The Causes of Cervical Foraminal Stenosis

We have discussed the symptoms or things that you feel in your neck, shoulders, arms and hands when you have cervical foraminal stenosis, so let’s talk about the major causes of cervical foraminal stenosis.

Recall that the foraminal canal is the tubular passage that allows passage of nerves from the central spinal canal (spinal cord) out to their respective distributions to the muscles, skin, tendons etc. The nerve passing out of the canal is referred to as “exiting” nerve root.

These nerves control both sensation and motor function and each nerve is like an electrical wire that supplies a distinct portion of the body. Foraminal stenosis is a narrowing effect that occurs in the canal. The effect of narrowing in the foraminal canal is like a circuit breaker that controls the lights in certain rooms of your house, so too much narrowing will shut off the nerve function.

So when we talk about causes of cervical foraminal stenosis, we are really talking about the dimensions or diameter of the tunnel.
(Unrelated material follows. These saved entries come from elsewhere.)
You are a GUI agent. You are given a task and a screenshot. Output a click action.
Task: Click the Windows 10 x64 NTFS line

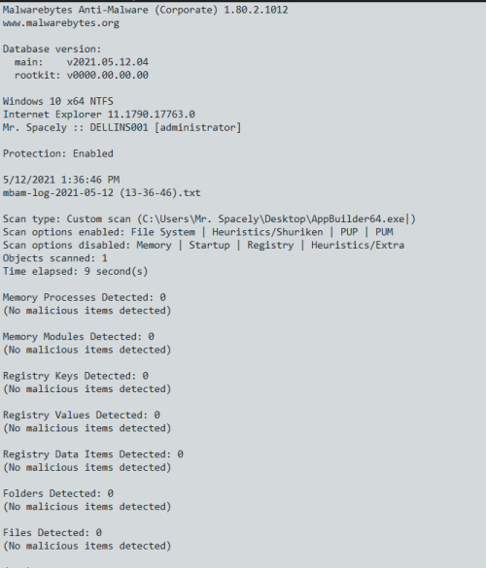click(58, 101)
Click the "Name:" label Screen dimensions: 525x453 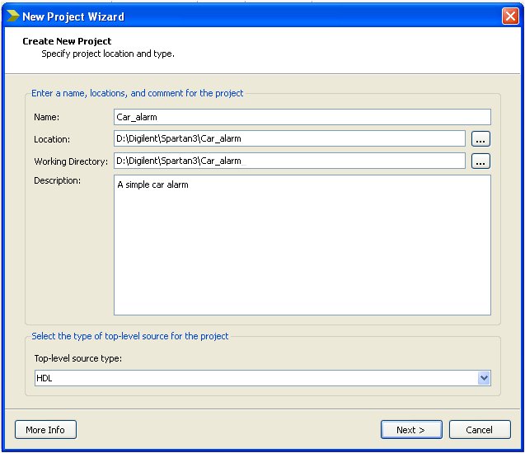click(x=47, y=118)
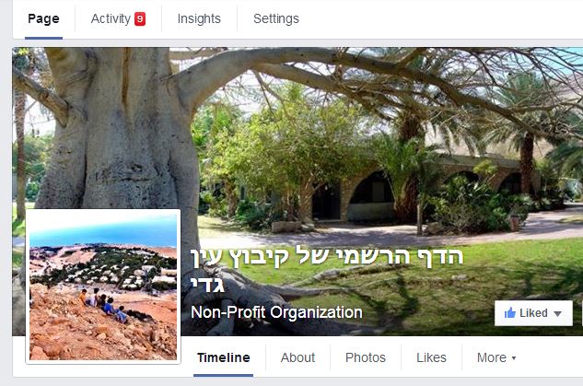Screen dimensions: 583x386
Task: Show the Likes tab
Action: coord(431,357)
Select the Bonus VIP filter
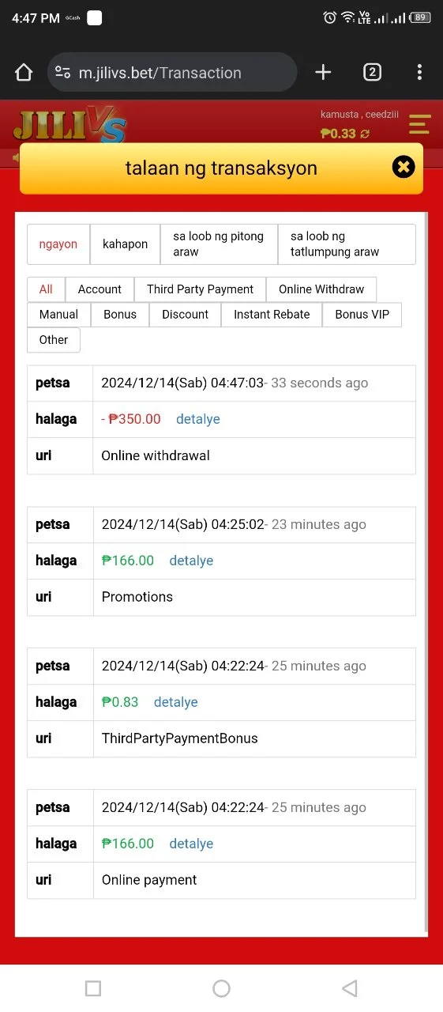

So what influences the diameter of the foraminal canal?

The Various Causes of Cervical Foraminal Stenosis

One contributor to cervical foraminal stenosis is degenerative facet disease, as the facet joint forms the back (posterior) wall of the foraminal canal. Anything that causes enlargement of the facet joint will naturally intrude into the foraminal canal and thus compete for space with the nerve root passing through this tunnel on its way out to the shoulder, arm, or hand.

Degeneration of the facet joint is characterized by loss of cartilage from the (articular) joint surface. Loss of the cartilage results in degenerative changes that include hypertrophy that means overgrowth or enlargement. These enlargements are sometimes referred to as osteophytes or spurs, and it is the presence of these spurs that can push against a nerve that would normally be passing through a smooth tunnel (foraminal canal) without pressure points.
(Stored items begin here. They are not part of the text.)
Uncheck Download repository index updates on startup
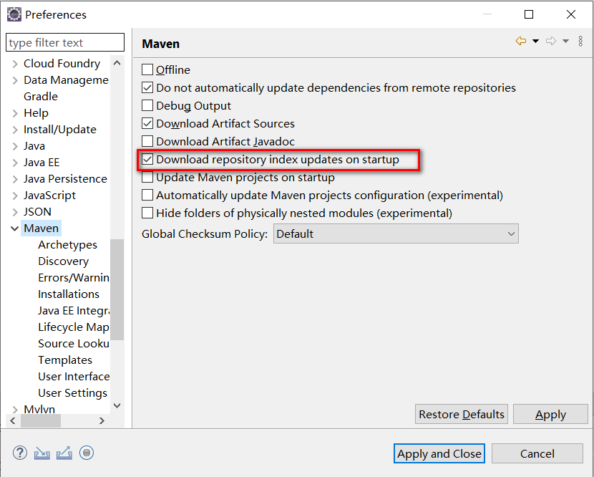 click(x=147, y=159)
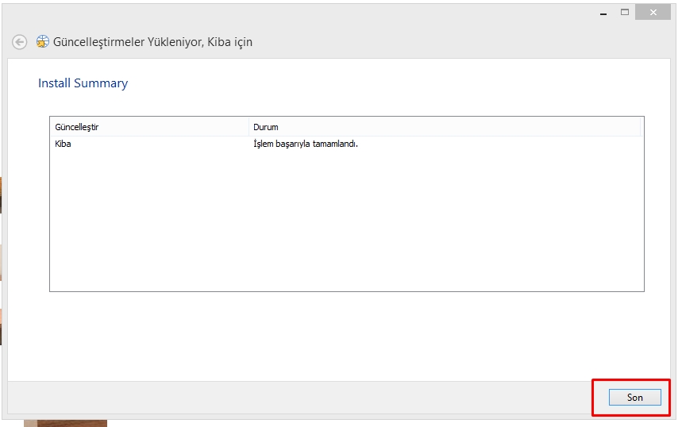This screenshot has width=682, height=427.
Task: Click the 'İşlem başarıyla tamamlandı' status cell
Action: [305, 144]
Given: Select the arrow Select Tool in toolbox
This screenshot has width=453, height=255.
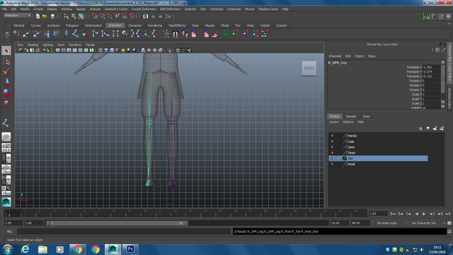Looking at the screenshot, I should click(x=6, y=51).
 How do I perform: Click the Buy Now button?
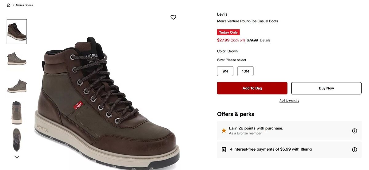tap(326, 88)
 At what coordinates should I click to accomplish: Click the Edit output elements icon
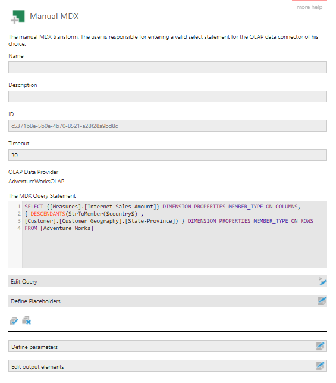320,366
If we have a degenerated facet joint that is inflamed, it can give rise to two types of pain. One pain is local from joint inflammation and irritation of soft tissues giving rise to local pain in the back of the neck called facet syndrome. The other pain from a degenerated facet is caused by its enlargement and compression of a nerve that is on the way to the shoulder, arm, forearm, or hand.

The Second Cause

A second cause of foraminal stenosis is a disc herniation into the foraminal canal that competes for space with the nerve root. In this scenario, the nerve always looses. This is because the walls of the foraminal canal or tunnel are from the facet joint and the disc.

Think of the disc between the vertebrae like the filling of an Oreo cookie. Now imagine applying some pressure to the cookie and watching the filling start to push outward beyond the edges of the cookie. This is essentially what happens when a disc herniates. It protrudes beyond its normal borders, and in this case, into the foraminal canal. Since the foraminal canal is an enclosed space, the disc that herniates into the foraminal canal takes away space from the nerve, thus causing pain, numbness, or weakness.

The Third Cause

A third cause of foraminal stenosis is secondary to degenerative disc disease where there is collapse of the disc space. When the disc space collapses the walls of the foraminal canal also collapses, so that the diameter of the tunnel is decreased as well.

The Fourth Cause

A fourth cause of foraminal stenosis is degenerative changes of the uncinate process, which is a joint between the vertebral bodies. This joint can contribute to part of the wall of the foraminal canal. If the joint enlarges because of degenerative changes, it can take up space that the nerve needs to remain healthy. The health of the nerve is dependent on the circulation or blood supply, if there is pressure on the nerve for any reason, symptoms may begin to occur.